§ Alıntı
19 Nisan 2013 Cuma

HEDİYE ALACAĞIZ


HEDİYE ALACAĞIZ
Dün sabah güzel bir olayla karşılaştım. Anlatmazsam duramam. Hele ipucu verirde vazgeçersem birileri çatlar. En iyisi anlatalım. Bir masumiyet hikâyesi…
 Bugün karneler verilecek. Herkeste bir heyecan… Bu hafta öğrenciler için en önemli günler başlıyor. Tatil! Yaşasın! Tatil demek sevinç demek… Öğrenciler bayılır buna. Hele karnelerde kırık not yoksa, dünya onların olur. Sevinçlerinden ne yapacaklarını bilemezler.
Dün sabah kapım çalındı. İki kız çocuğu. El ele tutuşmuşlar kapıyı zorla açtılar. Birinci sınıf öğrencileri…
-Ooooo hanımlar hoş geldiniz” dedim.
Kısık bir gülüşme… Kafalarını boyunlarının içine çekerek kıs kıs güldüler. Yanakları pembeleşti.
-Gelin bakalım. Derdiniz nedir?
Öndeki öğrenci.
-Öğretmenim, size bir şey söyleyebilir miyiz?
-Söyleyin bakalım.
Yine mahcup bir gülüş.
-Öğretmenim biz bir arkadaşımıza hediye almak istiyoruz.
-Ooo çok güzel. Demek arkadaşınızı sevindireceksiniz. Aferin size.
-Ama bir sorun var öğretmenim.
Sorun nedir?
-Öğretmenim, bizim paramız yok.

§ Görev tanımı
Alıntıda kapıya gelen iki kız öğrencinin öğretmene söylediği konuşma satırlarını metindeki sıraya göre listeleyin.

§ Sağlanan veriler

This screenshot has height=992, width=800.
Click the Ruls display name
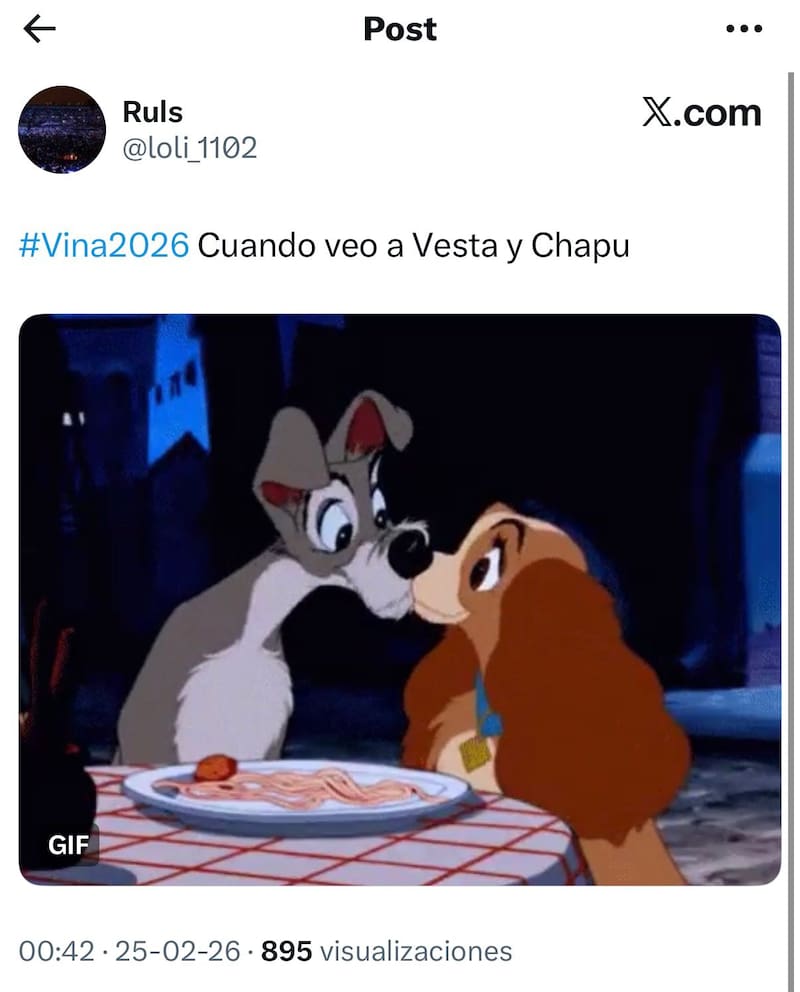click(152, 112)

§ Görev sonucu
- Öğretmenim, size bir şey söyleyebilir miyiz?
- Öğretmenim biz bir arkadaşımıza hediye almak istiyoruz.
- Ama bir sorun var öğretmenim.
- Öğretmenim, bizim paramız yok.